2. Das der Begriff der "Identität" als sozialpsychologischen Konstrukt nicht richtig verstanden worden ist und auf der gesellschaftlichen Konstruktion von Realität basiert, siehe beispielsweise Berger & Luckman (Die gesellschaftliche Konstruktion der Wirklichkeit).

3. Und den Begriff der Identät als leere Hülse benutzen, ohne die Prozesse, die zu einer angeblichen "deutschen Identität" führen, unter den mittelalterlichen Umständen rekonstruiert haben.

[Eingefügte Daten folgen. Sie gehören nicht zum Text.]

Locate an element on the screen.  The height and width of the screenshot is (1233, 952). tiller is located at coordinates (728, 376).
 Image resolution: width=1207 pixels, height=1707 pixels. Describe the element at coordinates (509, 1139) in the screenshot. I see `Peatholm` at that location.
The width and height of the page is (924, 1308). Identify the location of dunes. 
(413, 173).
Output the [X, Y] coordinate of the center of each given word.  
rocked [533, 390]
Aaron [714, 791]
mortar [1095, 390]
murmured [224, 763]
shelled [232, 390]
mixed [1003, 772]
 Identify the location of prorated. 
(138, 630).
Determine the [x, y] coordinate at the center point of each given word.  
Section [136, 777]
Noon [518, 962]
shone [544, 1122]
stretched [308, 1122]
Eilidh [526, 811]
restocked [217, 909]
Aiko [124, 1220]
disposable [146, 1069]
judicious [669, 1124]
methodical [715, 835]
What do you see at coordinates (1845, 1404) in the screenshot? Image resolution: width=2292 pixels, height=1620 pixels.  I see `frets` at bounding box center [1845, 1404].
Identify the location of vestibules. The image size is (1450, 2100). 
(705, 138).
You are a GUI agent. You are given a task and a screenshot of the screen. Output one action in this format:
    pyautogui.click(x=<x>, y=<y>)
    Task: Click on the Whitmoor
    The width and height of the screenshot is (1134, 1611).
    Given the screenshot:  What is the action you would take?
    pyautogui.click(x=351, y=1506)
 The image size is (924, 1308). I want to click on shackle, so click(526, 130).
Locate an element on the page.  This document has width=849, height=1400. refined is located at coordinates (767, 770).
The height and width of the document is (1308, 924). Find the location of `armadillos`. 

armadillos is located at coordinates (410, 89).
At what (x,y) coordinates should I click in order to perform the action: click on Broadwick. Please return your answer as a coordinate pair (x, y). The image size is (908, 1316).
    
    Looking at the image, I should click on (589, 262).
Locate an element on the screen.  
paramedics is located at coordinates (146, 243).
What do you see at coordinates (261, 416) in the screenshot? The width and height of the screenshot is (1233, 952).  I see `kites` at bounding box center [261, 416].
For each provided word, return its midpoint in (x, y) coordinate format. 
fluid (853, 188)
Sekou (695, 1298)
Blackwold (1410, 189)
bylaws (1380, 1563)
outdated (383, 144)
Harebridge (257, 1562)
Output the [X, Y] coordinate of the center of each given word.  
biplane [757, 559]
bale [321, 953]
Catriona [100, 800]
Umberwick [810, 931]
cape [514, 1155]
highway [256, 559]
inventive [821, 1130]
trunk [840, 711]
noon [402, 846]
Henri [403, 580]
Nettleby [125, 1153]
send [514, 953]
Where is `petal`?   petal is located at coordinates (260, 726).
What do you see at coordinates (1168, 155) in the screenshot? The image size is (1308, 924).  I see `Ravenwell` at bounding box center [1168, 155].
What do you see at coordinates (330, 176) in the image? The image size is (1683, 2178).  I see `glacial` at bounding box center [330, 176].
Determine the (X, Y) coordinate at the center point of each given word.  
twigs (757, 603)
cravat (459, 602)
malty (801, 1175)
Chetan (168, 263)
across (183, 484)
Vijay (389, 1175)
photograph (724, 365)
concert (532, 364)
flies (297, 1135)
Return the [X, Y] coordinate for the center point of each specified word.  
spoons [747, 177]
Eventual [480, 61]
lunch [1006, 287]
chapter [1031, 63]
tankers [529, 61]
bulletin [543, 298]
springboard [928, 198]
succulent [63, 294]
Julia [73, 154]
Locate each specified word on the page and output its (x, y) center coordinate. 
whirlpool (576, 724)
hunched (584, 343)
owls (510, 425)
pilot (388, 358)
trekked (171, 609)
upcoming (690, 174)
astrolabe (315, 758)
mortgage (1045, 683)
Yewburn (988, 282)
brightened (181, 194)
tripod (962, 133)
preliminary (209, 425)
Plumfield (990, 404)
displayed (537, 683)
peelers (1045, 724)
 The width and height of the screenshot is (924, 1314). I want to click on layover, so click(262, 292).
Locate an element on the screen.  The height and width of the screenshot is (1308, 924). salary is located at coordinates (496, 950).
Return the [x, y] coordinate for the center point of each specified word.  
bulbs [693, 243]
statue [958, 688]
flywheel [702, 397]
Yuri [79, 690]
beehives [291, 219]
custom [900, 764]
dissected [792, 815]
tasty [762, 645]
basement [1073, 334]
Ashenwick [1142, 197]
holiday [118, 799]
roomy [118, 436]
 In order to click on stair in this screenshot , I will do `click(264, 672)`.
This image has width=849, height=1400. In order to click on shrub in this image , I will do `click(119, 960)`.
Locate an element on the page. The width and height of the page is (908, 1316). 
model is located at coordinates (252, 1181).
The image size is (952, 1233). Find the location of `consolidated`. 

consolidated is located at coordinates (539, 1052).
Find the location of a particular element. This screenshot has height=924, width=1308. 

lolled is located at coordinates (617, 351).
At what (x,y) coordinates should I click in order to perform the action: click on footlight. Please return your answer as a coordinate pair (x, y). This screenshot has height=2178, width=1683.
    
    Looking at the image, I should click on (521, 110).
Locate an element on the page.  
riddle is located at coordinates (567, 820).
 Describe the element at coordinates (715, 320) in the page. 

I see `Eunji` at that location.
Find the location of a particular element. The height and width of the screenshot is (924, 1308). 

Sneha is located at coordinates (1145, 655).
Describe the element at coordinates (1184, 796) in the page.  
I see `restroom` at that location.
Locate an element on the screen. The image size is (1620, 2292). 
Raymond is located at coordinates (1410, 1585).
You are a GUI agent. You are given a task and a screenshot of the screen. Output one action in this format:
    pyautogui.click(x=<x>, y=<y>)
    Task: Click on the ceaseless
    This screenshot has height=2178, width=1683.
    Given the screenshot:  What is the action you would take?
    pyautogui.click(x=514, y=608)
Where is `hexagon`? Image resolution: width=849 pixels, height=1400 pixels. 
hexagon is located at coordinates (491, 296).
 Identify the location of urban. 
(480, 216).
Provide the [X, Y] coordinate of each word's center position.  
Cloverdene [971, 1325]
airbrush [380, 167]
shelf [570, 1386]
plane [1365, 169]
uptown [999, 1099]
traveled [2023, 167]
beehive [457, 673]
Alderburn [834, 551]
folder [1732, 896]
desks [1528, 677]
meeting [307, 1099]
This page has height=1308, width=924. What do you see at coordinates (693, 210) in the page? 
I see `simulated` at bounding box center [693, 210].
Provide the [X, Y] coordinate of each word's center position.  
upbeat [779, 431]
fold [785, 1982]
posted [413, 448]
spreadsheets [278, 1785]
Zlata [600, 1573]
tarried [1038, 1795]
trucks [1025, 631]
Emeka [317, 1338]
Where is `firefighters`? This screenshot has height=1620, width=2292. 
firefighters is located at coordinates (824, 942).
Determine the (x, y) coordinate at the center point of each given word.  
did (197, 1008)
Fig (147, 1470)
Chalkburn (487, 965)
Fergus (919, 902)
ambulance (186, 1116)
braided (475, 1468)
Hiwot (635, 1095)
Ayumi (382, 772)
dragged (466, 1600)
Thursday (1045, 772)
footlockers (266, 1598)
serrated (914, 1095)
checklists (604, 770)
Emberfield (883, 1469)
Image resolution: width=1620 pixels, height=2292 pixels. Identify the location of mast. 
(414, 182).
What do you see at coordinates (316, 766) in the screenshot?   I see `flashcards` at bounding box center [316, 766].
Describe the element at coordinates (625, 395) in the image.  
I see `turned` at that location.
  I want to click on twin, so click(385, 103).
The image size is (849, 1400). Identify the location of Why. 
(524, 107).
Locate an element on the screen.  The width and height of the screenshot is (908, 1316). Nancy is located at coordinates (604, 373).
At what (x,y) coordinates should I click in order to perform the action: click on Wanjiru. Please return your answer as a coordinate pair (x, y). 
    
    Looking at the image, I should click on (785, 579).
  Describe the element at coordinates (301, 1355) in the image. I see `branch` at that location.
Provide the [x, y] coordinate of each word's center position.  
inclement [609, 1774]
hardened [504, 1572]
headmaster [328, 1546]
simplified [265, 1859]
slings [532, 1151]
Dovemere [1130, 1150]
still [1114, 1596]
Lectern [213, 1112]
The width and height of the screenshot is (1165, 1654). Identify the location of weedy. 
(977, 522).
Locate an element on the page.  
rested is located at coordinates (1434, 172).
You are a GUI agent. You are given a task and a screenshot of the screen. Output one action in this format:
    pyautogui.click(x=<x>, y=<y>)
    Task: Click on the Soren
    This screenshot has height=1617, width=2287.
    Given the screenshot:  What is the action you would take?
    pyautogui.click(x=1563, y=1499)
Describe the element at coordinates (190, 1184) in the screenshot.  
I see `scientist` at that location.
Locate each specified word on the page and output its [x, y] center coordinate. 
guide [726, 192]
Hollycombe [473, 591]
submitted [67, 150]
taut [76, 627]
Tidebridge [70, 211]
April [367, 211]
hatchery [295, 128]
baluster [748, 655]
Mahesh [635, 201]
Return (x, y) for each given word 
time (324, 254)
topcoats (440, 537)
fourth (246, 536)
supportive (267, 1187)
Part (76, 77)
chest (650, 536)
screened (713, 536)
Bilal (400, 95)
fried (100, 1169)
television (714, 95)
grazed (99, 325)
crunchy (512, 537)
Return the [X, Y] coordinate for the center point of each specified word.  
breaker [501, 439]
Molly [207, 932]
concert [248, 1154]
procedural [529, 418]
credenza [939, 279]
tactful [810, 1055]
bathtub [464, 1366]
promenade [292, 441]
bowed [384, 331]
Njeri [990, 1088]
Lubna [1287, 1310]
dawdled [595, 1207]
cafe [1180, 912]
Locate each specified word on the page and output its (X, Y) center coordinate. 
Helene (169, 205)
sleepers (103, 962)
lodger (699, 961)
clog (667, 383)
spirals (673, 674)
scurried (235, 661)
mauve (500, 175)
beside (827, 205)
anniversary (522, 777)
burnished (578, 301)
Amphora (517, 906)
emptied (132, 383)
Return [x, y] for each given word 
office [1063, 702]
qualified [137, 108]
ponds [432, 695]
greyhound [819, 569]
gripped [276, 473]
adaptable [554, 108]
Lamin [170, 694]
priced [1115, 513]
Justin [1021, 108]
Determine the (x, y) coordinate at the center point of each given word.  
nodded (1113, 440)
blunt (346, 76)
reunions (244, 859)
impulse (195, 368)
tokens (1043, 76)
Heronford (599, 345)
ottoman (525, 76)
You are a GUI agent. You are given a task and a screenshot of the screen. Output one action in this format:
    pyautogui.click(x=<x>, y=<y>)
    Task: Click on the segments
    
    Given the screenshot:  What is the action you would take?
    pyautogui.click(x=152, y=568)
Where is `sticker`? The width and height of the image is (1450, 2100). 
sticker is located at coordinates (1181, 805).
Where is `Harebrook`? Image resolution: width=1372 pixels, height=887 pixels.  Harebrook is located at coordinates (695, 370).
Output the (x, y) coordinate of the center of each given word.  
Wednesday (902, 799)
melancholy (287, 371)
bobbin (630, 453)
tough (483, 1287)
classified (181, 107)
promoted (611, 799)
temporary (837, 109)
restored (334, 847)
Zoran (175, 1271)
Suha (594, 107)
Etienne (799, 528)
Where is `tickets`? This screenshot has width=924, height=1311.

Vielleicht deshalb zur Erinnerung über was eigentlich geredet wird der Hinweis auf die entsprechenden sozialpsychologischen Konstrukte.

Identität ? Wikipedia

Theorie der sozialen Identität ? Wikipedia

Kulturelle Identität ? Wikipedia
 
Zuletzt bearbeitet:
Und ich wiederhole, daß bereits im Mittelalter Bürgerrecht u.a. mit Deutschsein verknüpft war. Wer nicht deutsch war, konnte in vielen Städten kein Bürger werden. Das läßt offen, wie man damals Deutschsein definierte. Dies kann anders gewesen sein als der moderne Nationenbegriff. Es ist aber deutlicher Beweis für eine deutsche Identität.
Besonders wundert mich, daß du "es sind also nicht DEUTSCHE "Stämme" zu einem DEUTSCHEN Volk vereinigt worden," ebenfalls als schlichtweg falsch bezeichnest.